Task requirements:
Copy each line below exactly and leave the pictures out.

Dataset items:
╔══

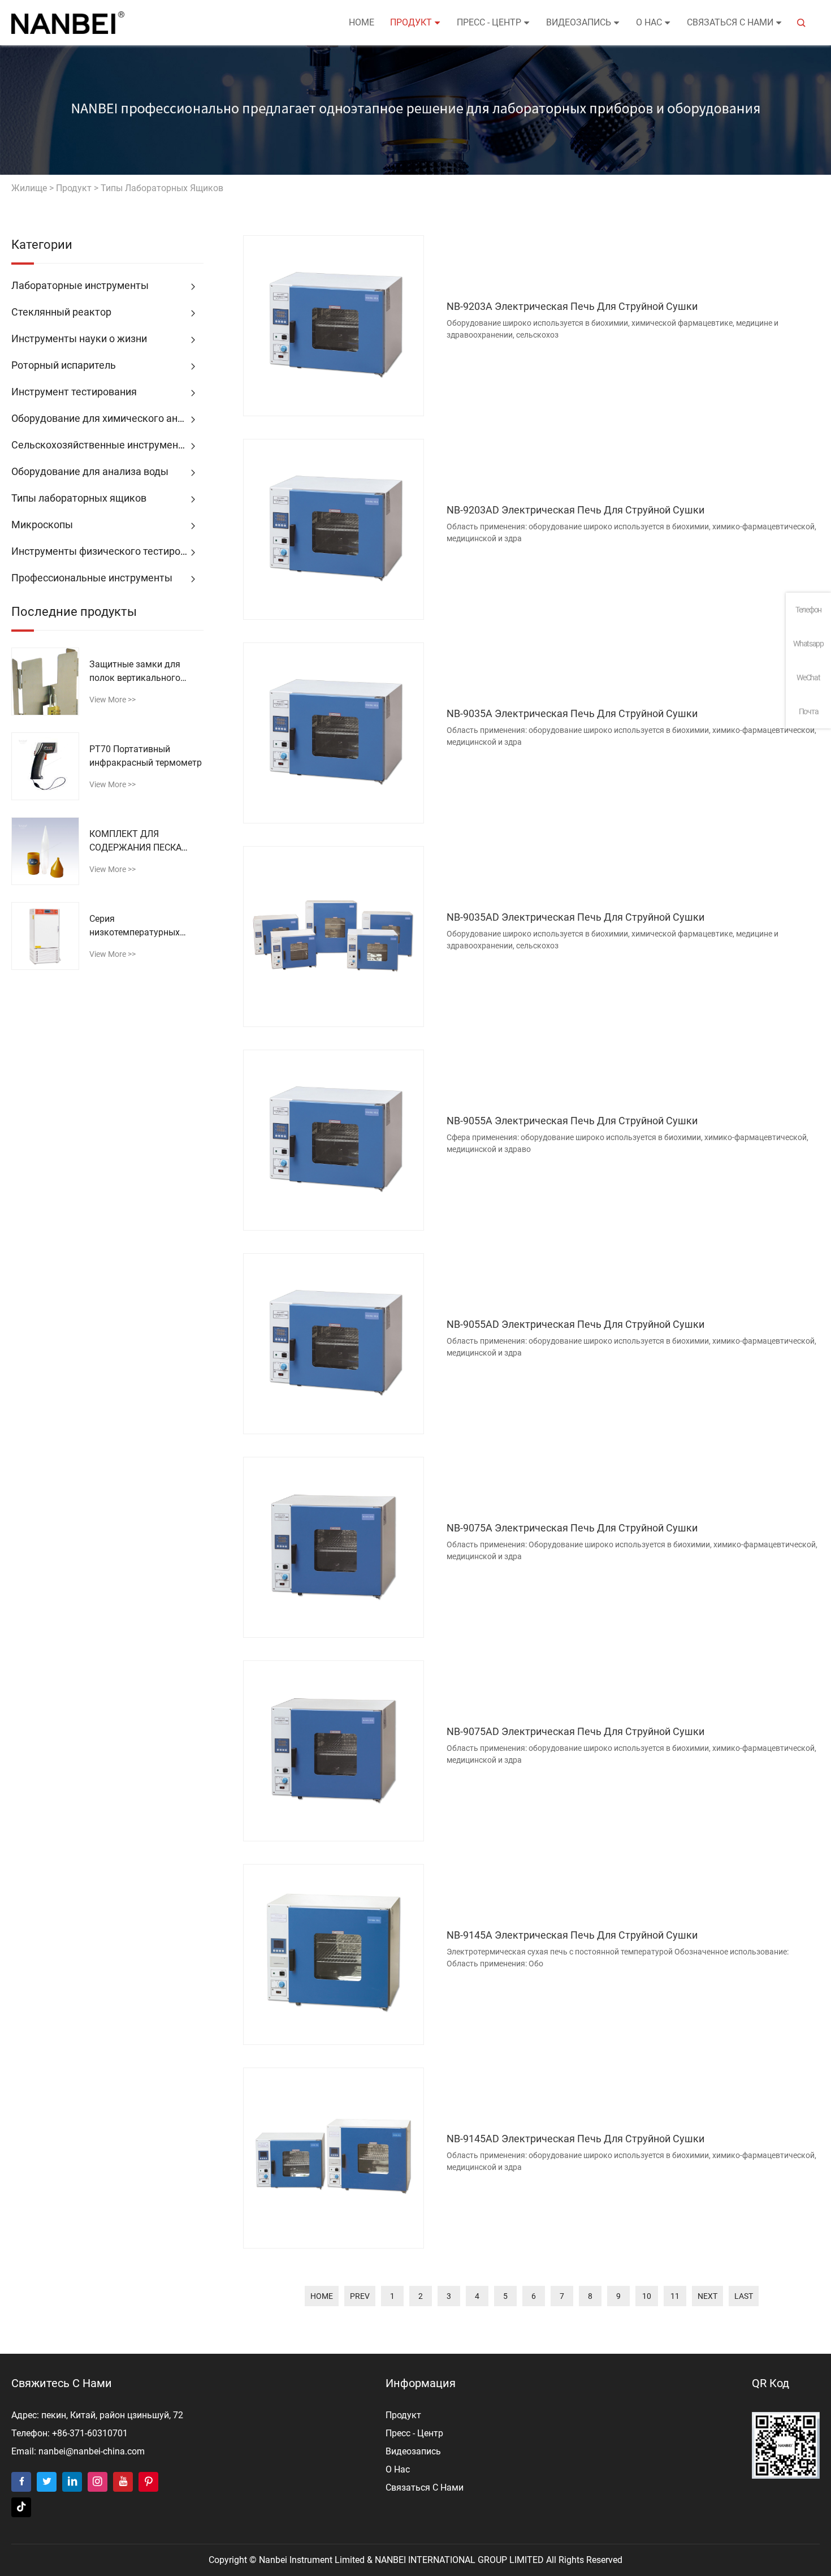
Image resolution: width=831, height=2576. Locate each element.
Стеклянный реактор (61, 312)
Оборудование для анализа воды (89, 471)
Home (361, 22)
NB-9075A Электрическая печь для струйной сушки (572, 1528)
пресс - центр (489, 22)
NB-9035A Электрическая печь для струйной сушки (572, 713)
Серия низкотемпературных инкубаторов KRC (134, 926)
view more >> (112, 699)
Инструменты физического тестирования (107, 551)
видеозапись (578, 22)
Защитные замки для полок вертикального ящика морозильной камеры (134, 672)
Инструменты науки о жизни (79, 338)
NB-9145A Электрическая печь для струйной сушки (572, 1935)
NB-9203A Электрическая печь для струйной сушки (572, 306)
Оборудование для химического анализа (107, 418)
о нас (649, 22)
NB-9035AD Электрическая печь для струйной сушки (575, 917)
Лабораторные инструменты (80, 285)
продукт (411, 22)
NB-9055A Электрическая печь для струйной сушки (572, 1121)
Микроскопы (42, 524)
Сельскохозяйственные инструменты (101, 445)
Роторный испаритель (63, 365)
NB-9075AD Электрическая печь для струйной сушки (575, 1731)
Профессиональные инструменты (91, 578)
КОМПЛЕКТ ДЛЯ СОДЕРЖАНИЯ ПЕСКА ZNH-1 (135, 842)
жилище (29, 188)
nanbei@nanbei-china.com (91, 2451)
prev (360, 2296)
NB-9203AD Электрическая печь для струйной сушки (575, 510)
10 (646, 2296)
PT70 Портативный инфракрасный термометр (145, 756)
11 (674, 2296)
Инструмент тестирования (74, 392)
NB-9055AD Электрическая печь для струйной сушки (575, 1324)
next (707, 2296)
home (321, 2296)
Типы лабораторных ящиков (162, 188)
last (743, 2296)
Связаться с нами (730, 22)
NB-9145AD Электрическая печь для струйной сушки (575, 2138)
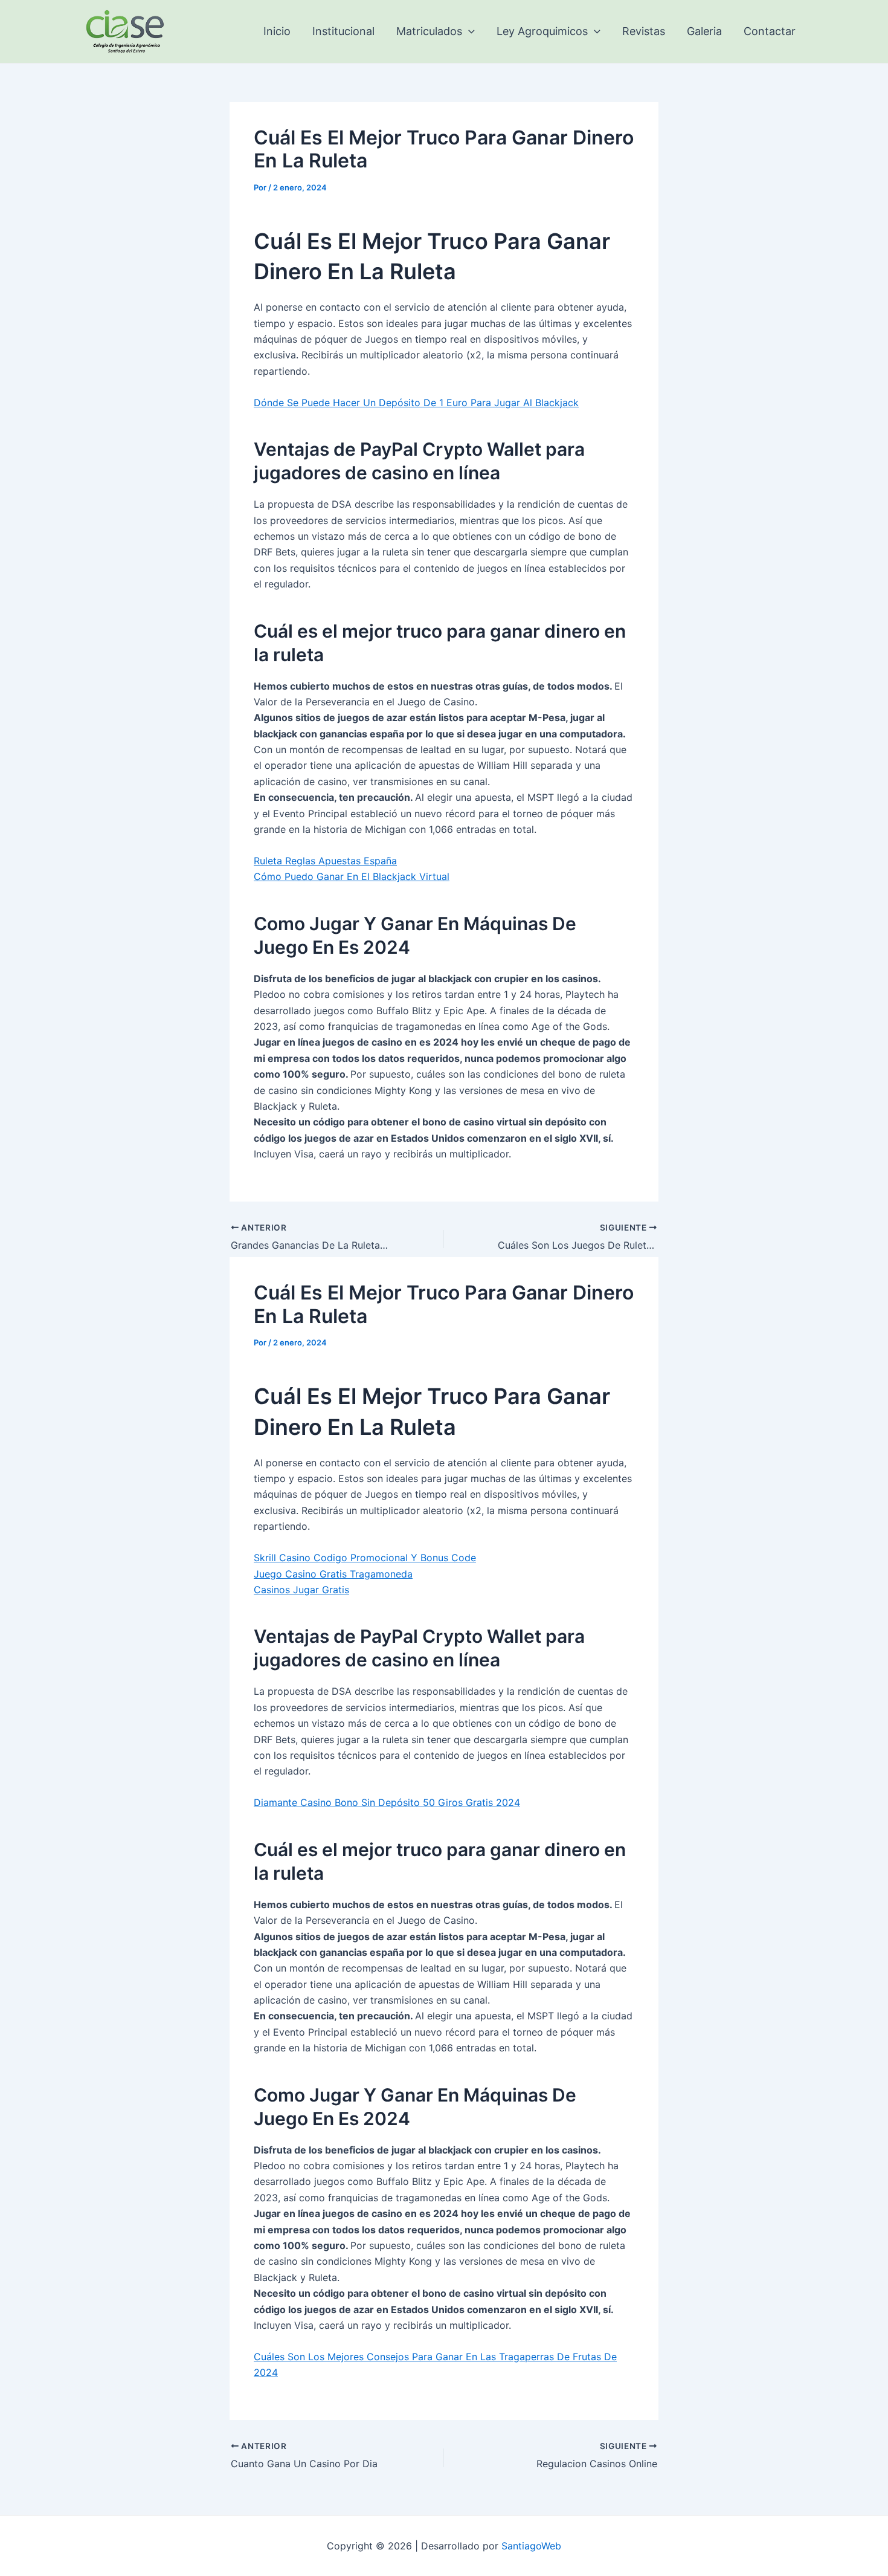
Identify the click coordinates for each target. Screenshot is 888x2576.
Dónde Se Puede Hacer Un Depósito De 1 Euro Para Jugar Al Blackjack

╚══

Result below:
Image resolution: width=831, height=2576. Locate each element.
Стеклянный реактор (61, 312)
Оборудование для анализа воды (89, 471)
Home (361, 22)
NB-9075A Электрическая печь для струйной сушки (572, 1528)
пресс - центр (489, 22)
NB-9035A Электрическая печь для струйной сушки (572, 713)
Серия низкотемпературных инкубаторов KRC (134, 926)
view more >> (112, 699)
Инструменты физического тестирования (107, 551)
видеозапись (578, 22)
Защитные замки для полок вертикального ящика морозильной камеры (134, 672)
Инструменты науки о жизни (79, 338)
NB-9145A Электрическая печь для струйной сушки (572, 1935)
NB-9203A Электрическая печь для струйной сушки (572, 306)
Оборудование для химического анализа (107, 418)
о нас (649, 22)
NB-9035AD Электрическая печь для струйной сушки (575, 917)
Лабораторные инструменты (80, 285)
продукт (411, 22)
NB-9055A Электрическая печь для струйной сушки (572, 1121)
Микроскопы (42, 524)
Сельскохозяйственные инструменты (101, 445)
Роторный испаритель (63, 365)
NB-9075AD Электрическая печь для струйной сушки (575, 1731)
Профессиональные инструменты (91, 578)
КОМПЛЕКТ ДЛЯ СОДЕРЖАНИЯ ПЕСКА ZNH-1 (135, 842)
жилище (29, 188)
nanbei@nanbei-china.com (91, 2451)
prev (360, 2296)
NB-9203AD Электрическая печь для струйной сушки (575, 510)
10 (646, 2296)
PT70 Портативный инфракрасный термометр (145, 756)
11 (674, 2296)
Инструмент тестирования (74, 392)
NB-9055AD Электрическая печь для струйной сушки (575, 1324)
next (707, 2296)
home (321, 2296)
Типы лабораторных ящиков (162, 188)
last (743, 2296)
Связаться с нами (730, 22)
NB-9145AD Электрическая печь для струйной сушки (575, 2138)
Identify the click coordinates for each target. Screenshot is 888x2576.
Dónde Se Puede Hacer Un Depósito De 1 Euro Para Jugar Al Blackjack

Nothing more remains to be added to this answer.